Uber Boats, Lime Ripens, And Jump Leaves Its Heart In SF
This Week In On Demand — Feb. 8, 2019
From scooters to eco-friendly rideshare, the gig economy’s biggest players came out to play this week in on demand. Here’s what you missed.
Lime Announces $310 Million Funding Round and Team Expansion
On Wednesday, Lime announced a successful Series D round. Led by Bain Capital, the on demand scooter company raised $310 million, bringing their total to $855 million. Earlier in the week, the startup also welcomed two new team members to their c-suite — Duke Stump as CMO and Li Fan as CTO. Previously, Stump worked as EVP of Brand and Community at Lululemon, and Fan served as Lime’s head of engineering.
With the latest announcements, Lime is starting out 2019 in a much better position than it ended 2018. The company faced various struggles over the last year, including scooter recalls and a connection to a controversial PR firm. Despite the setbacks, their Series D round showcases there’s still an incredible amount of interest in the e-scooter company.
Jump Faces Another Setback In San Francisco
While Lime moves forward, one of their biggest competitors remains stuck in place. On Tuesday, Jump’s appeal to enter the San Francisco market was denied. Currently, the city’s Municipal Transporation Agency (SFMTA) has full control over which e-scooter companies are allowed to operate in the community through their recently enacted pilot program. They also restrict the number of scooters on the streets.
After the agency rejected Jump’s permit request last year, the Uber-owned business filed an official appeal. The company claims their rejection is a result of the past grievances between Uber’s ridesharing service and the city. However, the SFMTA disputes that claim. Now, Jump is hoping to be added to the pilot program’s expected expansion in the spring.
Uber Expands Pro Program, Combats Mumbai’s Traffic Problem, and Sets Sights On Middle East Market
Late last week, Uber announced its driver recognition program is expanding to two more cities. Uber Pro is now available in Washington, D.C. and Boston, bringing the total to 10 markets. Seasoned drivers with Gold, Diamond, and Platinum statuses that reside in those areas are eligible to take advantage of the program’s many perks, including tuition coverage.

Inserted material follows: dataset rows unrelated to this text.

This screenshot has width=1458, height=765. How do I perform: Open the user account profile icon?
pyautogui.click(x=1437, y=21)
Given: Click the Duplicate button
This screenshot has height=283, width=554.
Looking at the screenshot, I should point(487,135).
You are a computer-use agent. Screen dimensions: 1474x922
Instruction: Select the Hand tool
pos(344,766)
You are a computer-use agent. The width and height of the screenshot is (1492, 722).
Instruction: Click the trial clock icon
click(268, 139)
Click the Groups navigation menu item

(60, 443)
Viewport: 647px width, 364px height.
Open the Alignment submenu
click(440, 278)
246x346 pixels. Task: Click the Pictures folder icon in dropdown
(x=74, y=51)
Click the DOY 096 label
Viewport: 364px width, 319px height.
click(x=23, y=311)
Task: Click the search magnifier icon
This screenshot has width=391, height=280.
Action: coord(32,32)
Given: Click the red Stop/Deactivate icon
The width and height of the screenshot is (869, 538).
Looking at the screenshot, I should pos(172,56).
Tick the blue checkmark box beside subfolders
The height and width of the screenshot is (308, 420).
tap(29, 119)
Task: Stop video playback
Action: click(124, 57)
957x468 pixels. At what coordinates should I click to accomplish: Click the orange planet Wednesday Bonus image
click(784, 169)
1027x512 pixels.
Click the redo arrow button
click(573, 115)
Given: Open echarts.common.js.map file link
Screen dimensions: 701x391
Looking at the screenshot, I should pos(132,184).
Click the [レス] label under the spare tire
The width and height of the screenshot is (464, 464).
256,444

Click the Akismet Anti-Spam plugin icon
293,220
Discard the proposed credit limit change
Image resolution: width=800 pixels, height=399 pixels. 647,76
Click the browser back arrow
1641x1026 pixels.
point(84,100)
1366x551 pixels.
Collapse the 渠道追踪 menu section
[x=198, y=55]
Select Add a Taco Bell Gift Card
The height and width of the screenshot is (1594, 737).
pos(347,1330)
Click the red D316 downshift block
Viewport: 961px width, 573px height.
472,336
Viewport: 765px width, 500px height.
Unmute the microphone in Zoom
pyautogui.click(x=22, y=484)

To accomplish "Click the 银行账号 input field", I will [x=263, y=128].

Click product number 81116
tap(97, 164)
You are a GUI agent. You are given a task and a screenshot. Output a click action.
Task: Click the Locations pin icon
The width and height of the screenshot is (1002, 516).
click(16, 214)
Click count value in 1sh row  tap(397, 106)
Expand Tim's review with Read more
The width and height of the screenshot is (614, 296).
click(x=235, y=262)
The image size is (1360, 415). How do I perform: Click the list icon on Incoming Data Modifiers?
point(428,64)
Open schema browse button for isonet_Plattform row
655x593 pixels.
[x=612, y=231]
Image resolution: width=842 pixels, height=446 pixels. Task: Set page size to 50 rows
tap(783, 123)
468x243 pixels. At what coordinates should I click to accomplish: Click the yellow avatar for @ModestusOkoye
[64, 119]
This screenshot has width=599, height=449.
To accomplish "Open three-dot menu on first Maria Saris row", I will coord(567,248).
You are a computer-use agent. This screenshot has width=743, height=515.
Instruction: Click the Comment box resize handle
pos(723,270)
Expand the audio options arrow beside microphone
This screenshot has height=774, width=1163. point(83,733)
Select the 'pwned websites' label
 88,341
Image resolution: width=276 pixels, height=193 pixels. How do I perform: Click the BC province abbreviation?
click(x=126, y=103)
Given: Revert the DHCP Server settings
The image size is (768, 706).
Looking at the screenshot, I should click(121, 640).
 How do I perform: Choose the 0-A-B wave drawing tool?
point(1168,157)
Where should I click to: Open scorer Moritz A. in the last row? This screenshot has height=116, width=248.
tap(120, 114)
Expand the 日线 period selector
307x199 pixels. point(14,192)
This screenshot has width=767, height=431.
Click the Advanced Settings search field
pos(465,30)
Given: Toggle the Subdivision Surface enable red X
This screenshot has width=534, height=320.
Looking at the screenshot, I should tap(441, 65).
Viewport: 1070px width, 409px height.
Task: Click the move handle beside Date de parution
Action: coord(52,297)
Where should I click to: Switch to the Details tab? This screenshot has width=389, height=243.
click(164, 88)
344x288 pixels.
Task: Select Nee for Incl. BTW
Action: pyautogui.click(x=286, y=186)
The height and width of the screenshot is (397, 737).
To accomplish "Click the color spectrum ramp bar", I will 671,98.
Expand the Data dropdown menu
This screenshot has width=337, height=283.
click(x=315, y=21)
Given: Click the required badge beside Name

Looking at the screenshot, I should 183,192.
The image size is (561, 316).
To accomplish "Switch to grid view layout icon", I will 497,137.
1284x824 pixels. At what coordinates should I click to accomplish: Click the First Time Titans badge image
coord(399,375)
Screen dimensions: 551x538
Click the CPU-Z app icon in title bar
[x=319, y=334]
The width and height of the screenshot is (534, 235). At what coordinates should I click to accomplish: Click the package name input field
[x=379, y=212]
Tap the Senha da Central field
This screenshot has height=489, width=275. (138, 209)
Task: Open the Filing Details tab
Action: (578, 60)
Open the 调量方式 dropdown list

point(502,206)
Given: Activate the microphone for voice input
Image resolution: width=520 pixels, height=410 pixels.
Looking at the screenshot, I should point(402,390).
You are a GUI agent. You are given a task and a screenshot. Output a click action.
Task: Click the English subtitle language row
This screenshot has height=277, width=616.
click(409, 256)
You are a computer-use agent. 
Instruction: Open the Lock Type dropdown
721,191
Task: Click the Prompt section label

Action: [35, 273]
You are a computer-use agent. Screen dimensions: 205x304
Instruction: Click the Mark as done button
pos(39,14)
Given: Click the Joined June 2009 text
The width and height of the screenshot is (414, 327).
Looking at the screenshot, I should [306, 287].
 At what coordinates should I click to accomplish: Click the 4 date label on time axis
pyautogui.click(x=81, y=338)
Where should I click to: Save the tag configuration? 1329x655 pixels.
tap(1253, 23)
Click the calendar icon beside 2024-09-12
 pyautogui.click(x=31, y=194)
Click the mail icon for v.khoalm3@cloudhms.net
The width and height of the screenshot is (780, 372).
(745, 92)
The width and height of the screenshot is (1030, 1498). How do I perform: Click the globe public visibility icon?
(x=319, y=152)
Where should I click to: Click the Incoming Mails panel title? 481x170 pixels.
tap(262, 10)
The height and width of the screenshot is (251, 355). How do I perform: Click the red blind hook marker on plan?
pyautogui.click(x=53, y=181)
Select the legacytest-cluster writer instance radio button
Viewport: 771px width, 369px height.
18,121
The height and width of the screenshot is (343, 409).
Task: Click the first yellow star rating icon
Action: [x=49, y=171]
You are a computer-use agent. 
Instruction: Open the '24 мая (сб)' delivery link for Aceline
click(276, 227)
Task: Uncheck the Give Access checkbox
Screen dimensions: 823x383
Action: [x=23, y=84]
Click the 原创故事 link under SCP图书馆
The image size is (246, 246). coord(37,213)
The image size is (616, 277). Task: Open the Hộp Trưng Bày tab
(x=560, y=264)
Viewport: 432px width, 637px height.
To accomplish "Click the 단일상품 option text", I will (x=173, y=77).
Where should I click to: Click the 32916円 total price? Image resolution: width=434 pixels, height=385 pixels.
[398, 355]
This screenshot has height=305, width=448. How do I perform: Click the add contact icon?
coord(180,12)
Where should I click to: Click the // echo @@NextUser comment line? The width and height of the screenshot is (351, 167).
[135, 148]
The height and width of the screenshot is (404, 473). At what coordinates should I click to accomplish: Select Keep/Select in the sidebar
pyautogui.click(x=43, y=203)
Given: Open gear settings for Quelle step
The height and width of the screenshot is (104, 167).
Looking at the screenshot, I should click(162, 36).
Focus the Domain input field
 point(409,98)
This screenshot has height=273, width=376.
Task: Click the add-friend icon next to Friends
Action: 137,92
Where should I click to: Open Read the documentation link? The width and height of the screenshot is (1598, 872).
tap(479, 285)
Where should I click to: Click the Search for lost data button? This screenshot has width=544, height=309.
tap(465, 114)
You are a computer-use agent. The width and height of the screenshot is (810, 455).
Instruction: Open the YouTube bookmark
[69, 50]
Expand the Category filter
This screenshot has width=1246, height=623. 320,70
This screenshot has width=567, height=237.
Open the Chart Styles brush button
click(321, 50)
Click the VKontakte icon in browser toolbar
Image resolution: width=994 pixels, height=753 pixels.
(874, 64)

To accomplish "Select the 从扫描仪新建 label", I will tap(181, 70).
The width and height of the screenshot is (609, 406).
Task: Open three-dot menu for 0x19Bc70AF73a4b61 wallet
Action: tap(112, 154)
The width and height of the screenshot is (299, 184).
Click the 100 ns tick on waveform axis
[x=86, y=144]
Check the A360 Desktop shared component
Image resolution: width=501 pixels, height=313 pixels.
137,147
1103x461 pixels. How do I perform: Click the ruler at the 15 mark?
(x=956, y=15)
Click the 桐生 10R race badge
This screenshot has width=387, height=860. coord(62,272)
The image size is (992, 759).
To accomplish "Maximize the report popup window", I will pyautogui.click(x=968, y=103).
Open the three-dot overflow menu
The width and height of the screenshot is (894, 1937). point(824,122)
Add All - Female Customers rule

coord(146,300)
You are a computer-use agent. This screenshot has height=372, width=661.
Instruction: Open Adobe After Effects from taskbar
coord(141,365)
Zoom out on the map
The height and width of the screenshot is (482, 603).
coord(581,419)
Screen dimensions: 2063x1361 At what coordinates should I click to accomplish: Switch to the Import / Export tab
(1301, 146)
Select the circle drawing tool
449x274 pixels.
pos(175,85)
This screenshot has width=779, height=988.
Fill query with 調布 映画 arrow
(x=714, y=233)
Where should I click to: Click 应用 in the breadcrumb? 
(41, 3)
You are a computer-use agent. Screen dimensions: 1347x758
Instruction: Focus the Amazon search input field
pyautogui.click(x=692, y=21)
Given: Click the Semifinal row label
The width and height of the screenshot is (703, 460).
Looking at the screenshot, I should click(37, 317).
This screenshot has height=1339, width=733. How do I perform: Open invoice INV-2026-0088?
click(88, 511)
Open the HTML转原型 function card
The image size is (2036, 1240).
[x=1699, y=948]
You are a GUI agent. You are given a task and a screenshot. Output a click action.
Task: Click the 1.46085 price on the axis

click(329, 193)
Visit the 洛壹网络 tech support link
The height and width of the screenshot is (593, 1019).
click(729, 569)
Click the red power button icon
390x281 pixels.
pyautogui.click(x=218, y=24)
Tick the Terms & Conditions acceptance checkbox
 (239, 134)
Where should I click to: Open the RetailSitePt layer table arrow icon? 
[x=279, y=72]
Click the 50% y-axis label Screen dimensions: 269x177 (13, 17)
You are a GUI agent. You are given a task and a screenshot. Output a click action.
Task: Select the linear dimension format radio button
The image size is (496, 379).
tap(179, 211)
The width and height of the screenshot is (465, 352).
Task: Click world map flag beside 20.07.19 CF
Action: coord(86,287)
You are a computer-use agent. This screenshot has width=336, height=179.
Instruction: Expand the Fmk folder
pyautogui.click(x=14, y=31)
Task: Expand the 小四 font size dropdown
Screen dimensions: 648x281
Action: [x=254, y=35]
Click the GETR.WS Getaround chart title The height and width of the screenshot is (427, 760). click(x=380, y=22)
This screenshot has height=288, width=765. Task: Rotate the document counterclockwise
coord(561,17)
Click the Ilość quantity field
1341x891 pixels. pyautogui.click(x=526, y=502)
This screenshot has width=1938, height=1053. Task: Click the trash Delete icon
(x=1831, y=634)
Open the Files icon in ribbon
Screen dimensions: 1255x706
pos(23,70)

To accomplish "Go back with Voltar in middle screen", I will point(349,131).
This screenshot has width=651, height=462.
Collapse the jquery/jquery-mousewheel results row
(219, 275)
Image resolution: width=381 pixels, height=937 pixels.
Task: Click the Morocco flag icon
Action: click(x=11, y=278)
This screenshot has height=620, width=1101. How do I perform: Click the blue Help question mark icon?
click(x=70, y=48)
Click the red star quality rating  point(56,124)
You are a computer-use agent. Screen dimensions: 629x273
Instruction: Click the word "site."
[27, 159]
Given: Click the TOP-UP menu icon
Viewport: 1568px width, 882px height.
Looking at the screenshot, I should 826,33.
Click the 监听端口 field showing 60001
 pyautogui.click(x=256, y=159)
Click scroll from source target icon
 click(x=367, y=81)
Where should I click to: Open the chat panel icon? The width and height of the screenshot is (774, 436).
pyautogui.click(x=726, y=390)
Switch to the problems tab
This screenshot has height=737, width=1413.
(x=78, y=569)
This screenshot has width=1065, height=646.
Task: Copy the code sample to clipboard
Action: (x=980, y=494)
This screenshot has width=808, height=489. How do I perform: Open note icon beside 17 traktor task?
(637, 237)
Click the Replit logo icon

While U.S. Uber drivers enjoy well-earned recognition, commuters in Mumbai now have an option to avoid the area’s infamous traffic backups. The ridesharing company has officially launched Uber Boat in the city. This on demand transportation option allows passengers to book seats on speedboats or charter a full watercraft to bypass the congested roadways.
Without a doubt, Uber is an international player in the ride-hailing industry, but in some regions, like Southeast Asia, the company has allowed competitors to buy them out. Now, the business is using the exact opposite strategy in the Middle East. Reportedly, Uber is in talks to buy industry rival Careem. The potential acquisition move matches up with their decision to focus on expansion in regional markets, like Saudi Arabia, ahead of their impending IPO.
Turvo Snags Uber Freight Co-Founders
Uber Freight, the ridesharing company’s trucking segment, has lost two of its first employees to Turvo. The cloud-based SaaS business specializes in real-time logistics for shipping and freight companies. Charlie Bergevin joins Turvo as the enterprise partnerships executive while Brian Cristol serves as the head of enterprise partnerships. Another Uber Freight team member, Bin Change, is also heading to Turvo.
While Bergevin and Cristol were the original driving forces behind Uber Freight, the on demand hauling service isn’t likely to be affected considering its substantial growth in the last year. The platform expanded its offerings in October to include Powerloop — a trailer rental service.
Lyft Goes Green
Uber has been consistently present in on demand news roundups in 2019, but Lyft has mostly laid low in the new year. Now, the rideshare company is making waves once again with the announcement of its new Green Mode option. The latest service launch allows Lyft customers to request rides in electric vehicles.
Right now, Green Mode is only available to riders in Seattle, but the company has plans for expansion, with a noticeable focus on its California markets. To increase passenger options, Lyft is providing free charging to drivers that rent Chevrolet Bolt EVs. The incentive is available to Lyft fleet members through the company’s Express Drive program.
Instacart Hit With Wage-Based Lawsuit
As the ridesharing industry moves to more sustainable practices, a top player in the on demand delivery sector is facing more legal hurdles. On Tuesday, Instacart was hit with a class-action lawsuit regarding its wage practices. The company advertises a minimal earning of $10 per hour for its independent contractors, which are known as Shoppers. However, the lawsuit is claiming the company misrepresented the figure by using tips to reduce contractors’ actual wage earnings.
While Instacart has yet to release a public response, this isn’t the delivery service’s first legal wage issue. The company settled a 2017 lawsuit after questions arose regarding the accuracy of their Instacart Shoppers’ contractor classification. They’ve also received pushback in recent months after changing their pay structure, which many drivers have alleged cost them earnings.